Envoys will remain as they were to represent the Minister of State’s bureaucratic reach, and will continue to handle “minor tasks” such as Improve and Harm Relations, maintaining Espionage spy networks, and First Contact.

What About Leader Caps?​

Leader caps remain, but are per-class, with any over-cap penalties affecting only the particular leader class that is over. Civics, traditions, and other effects that previously increased the generic leader cap will now generally increase the cap for one or more specific classes.

We may end up shifting more of the over-cap penalty over to the upkeep cost of leaders.

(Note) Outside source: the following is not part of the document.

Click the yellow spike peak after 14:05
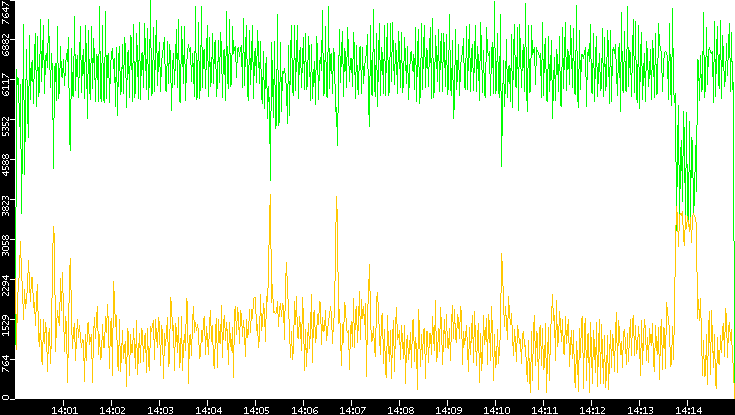[x=270, y=196]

What about Gestalt Councils?​

Gestalt Councils currently have a significant advantage in passing agendas in the early game due to having a larger number of councilors. This disparity will be lessened a bit due to the regular empires starting with one additional councilor, and we’re also making council legitimacy (how happy your factions are with your council) affect agenda progress.

Their nodes will get a little bit of a reshuffle to accommodate the various changes, but should otherwise remain generally familiar. We’ll be able to share more details later on during the development cycle.

I’m a Modder, Tell Me Modding Stuff​

We’ll have more details in the release notes, but leader classes are no longer hard-coded and are thus much more moddable in script, so you should theoretically be able to do things like "this leader does research, commands armies, and represents us in the galcom!"

Is that everything?​

Nooooo.

Next on our Custodian “this is not internal politics” agenda is to do a pass on council agendas. Our thought is that agendas should have more impactful results (tangible effects rather than modifiers), and the range of available agendas should be related to the ethics of your active councilors instead of the ethics of your empire.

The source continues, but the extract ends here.